RSS By: Robin Schmahl, Dairy Today

Robin Schmahl is a commodity broker and owner of AgDairy LLC, a full-service commodity brokerage firm located in Elkhart Lake, Wis. He provides dairy market insight.

Price Recovery Sure But Slow

Dec 21, 2009

By Robin Schmahl

A very difficult year is drawing to a close. Milk prices have been below the cost of production all year for most farmers, with only year-end prices moving nearer breakeven for dairy farms. Yes, it is always sad to see another year moving to the past, but the anticipation is for a better year ahead.

National unemployment rates still remain high, and it does not appear this will change anytime soon. Unemployment effects will continue to trickle down through all areas of the economy as consumer buying power and disposable income is significantly lower.

How this will translate into dairy product demand is yet to be seen.
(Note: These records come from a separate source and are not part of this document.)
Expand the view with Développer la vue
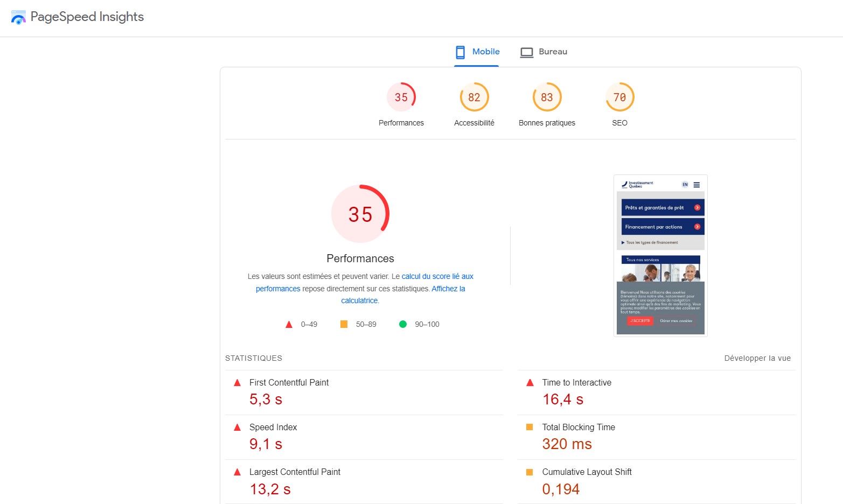click(x=757, y=358)
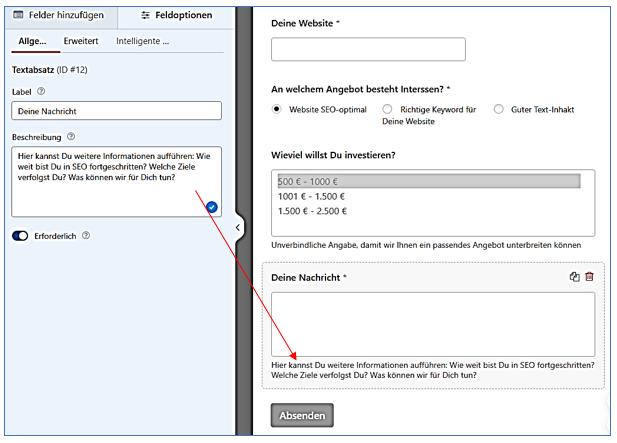Open the Erweitert sub-tab
The height and width of the screenshot is (443, 617).
(x=81, y=41)
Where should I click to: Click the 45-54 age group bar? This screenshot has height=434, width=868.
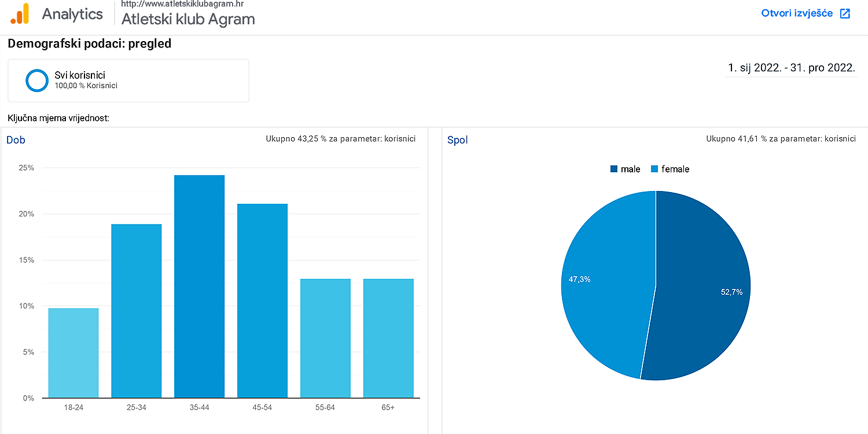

Both domestic and international demand was lower this year had a great impact on prices. Butter exports for the first 10 months of the year totaled 40.8 million pounds, a decrease of 78.0% according to the Foreign Agricultural Service. Exports of cheese and curds covering the same period of time fell by 59.8 million pounds or 23.9%. Nonfat dry milk exports for first ten months posted a 40.0% decline.

The good news is that export interest in beginning to increase. Interest has developed for butter, causing some butter manufacturers to churn 82% butter and build inventory for potential exports. October nonfat dry milk exports in October were 48.0% higher than September and 18.8% higher than the same month last year. International prices are strong lending support to domestic prices.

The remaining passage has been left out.